### PROBLEM STATEMENT
Reproduce the lines below verbatim, starting with the first line and ending with the line that contains "center [28, 248].".

(Word and element pointing entries)
---------------
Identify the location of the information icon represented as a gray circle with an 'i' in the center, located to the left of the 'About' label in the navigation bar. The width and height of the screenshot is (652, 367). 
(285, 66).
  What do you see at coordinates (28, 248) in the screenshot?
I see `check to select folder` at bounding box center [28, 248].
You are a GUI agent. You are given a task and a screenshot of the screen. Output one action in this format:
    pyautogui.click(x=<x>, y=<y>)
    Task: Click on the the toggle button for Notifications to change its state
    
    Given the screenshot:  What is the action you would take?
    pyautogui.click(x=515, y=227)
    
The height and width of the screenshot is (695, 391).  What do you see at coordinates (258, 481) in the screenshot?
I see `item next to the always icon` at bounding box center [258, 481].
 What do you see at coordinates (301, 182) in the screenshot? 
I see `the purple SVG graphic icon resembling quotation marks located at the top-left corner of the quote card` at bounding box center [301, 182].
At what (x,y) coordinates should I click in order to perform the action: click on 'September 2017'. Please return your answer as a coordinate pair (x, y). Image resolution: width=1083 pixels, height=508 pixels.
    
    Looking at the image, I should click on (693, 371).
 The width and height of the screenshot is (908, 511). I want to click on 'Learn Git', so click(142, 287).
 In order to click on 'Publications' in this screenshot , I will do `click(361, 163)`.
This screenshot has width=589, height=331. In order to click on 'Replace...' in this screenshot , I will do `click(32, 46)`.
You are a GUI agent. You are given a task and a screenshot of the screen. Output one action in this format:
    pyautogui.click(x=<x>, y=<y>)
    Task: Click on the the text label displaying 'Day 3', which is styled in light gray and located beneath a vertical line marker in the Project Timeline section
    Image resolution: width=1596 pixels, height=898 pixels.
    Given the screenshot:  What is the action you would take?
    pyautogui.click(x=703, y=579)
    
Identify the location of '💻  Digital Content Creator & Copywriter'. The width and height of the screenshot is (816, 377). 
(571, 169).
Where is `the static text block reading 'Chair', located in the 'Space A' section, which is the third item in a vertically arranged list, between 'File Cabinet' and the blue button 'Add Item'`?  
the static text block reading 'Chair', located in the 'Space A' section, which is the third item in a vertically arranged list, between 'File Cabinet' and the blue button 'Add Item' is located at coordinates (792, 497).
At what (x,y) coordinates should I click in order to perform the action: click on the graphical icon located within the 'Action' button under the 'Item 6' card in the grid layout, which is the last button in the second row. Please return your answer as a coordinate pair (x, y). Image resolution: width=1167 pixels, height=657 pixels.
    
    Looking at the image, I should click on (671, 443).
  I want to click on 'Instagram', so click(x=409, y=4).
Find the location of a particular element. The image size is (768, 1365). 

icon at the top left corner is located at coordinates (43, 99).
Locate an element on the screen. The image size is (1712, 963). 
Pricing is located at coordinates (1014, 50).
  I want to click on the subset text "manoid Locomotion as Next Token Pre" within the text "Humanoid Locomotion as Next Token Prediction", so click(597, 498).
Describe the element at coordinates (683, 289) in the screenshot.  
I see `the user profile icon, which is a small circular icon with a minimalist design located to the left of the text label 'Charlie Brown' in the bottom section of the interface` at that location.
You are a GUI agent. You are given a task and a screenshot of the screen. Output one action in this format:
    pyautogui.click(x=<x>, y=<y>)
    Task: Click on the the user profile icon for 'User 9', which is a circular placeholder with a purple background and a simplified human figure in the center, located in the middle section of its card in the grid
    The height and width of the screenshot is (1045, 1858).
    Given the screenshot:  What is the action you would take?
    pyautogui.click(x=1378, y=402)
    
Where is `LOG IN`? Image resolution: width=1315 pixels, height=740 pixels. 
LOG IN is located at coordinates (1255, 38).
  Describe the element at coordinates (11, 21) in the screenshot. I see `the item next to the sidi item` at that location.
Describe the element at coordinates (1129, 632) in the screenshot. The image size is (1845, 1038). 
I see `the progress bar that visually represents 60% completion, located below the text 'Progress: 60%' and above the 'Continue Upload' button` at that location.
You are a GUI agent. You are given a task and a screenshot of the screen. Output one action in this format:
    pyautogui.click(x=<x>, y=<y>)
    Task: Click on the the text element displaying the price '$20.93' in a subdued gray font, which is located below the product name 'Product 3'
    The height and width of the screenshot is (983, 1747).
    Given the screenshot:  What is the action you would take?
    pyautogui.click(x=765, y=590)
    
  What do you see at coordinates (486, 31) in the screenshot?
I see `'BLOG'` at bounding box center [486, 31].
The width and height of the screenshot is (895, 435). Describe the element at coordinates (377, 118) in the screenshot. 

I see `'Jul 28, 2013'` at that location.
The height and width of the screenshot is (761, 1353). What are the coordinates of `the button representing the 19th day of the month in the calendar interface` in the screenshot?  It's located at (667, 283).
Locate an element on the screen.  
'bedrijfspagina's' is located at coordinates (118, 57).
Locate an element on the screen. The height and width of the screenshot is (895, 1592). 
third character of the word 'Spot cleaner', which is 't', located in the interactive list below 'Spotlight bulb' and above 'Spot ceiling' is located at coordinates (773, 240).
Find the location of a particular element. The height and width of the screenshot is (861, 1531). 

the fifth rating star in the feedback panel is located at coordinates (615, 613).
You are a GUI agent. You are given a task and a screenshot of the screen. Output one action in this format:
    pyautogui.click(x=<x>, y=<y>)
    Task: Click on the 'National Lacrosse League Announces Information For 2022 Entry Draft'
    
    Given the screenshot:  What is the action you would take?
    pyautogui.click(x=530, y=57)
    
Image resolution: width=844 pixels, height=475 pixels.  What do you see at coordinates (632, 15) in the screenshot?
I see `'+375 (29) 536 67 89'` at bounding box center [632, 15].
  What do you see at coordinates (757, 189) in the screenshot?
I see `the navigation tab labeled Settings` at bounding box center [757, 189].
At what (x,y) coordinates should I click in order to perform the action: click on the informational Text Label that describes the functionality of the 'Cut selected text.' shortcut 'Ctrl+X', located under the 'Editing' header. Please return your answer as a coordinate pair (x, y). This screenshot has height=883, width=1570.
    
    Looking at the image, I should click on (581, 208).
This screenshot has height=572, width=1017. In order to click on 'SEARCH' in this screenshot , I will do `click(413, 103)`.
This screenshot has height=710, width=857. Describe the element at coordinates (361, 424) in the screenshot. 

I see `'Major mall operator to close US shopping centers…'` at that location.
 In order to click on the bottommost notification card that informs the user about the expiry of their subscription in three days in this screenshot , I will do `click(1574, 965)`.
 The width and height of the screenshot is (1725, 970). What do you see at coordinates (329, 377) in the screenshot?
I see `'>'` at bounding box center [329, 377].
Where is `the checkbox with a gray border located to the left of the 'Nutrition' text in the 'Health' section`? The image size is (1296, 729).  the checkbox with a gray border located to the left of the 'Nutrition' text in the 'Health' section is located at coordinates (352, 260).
---------------
### WRITTEN RESPONSE
Identify the location of the information icon represented as a gray circle with an 'i' in the center, located to the left of the 'About' label in the navigation bar. The width and height of the screenshot is (652, 367). 
(285, 66).
  What do you see at coordinates (28, 248) in the screenshot?
I see `check to select folder` at bounding box center [28, 248].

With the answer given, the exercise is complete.